Working at the cutting edge of AI is unfortunately expensive. For example, Google not only has DeepMind, but also Google Brain, Research, and Cloud. They also have TensorFlow, TPUs, and own about a third of all research in the field, holding their own AI conferences.
I strongly believe that compute horsepower will be crucial, and maybe even sufficient, to achieve AGI. Progress in AI has historically been driven by systems – compute power, data, and infrastructure. The fundamental algorithms used today have remained largely unchanged since the 90s. Algorithmic advances can be quickly implemented and integrated, but without the necessary scale, they are not impactful.
OpenAI seems to be burning through cash and their funding model may not allow them to compete seriously with Google, a company worth 800 billion dollars. Continuing research openly could inadvertently benefit Google, as they can easily incorporate any advancements at scale.

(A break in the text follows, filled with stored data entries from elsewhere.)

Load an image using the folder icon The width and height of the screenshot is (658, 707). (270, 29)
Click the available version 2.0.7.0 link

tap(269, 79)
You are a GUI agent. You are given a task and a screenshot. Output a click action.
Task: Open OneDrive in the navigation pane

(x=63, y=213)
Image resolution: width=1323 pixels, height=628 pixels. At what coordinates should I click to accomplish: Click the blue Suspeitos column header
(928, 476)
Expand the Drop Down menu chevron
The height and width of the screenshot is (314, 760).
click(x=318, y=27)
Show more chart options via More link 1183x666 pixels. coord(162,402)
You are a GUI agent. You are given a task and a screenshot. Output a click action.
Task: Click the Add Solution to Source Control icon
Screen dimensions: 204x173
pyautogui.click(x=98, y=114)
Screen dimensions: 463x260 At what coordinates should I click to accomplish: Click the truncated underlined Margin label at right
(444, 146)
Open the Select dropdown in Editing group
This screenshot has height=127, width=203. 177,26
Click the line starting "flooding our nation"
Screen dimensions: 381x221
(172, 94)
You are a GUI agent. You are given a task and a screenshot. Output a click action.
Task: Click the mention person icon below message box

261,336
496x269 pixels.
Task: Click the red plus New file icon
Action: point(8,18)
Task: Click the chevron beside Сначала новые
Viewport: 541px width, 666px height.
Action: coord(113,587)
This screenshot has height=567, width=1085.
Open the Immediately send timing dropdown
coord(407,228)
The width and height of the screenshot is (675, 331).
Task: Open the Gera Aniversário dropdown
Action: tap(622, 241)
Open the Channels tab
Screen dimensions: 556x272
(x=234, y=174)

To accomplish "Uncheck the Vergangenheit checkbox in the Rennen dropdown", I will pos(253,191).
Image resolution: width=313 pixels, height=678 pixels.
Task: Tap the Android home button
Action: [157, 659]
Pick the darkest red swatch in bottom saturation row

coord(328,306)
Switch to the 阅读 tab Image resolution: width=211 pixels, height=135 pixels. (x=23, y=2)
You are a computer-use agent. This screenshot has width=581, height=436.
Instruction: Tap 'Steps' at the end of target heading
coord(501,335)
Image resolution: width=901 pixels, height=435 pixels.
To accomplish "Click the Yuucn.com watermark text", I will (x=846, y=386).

A for-profit pivot could provide a more sustainable revenue stream and attract significant investment. However, shifting focus to building a product from scratch may detract from AI research and take a long time. It is uncertain if a company could catch up to Google’s scale, and investors may push in the wrong direction.
Attaching OpenAI to Tesla as a cash cow could be a promising option. Tesla’s existing infrastructure and technology could be leveraged to accelerate the development of a full self-driving solution, benefiting from OpenAI’s expertise. This could significantly increase Tesla’s market cap and fund AI research at a larger scale.
I see no other option with the potential to reach sustainable Google-scale capital within the next decade.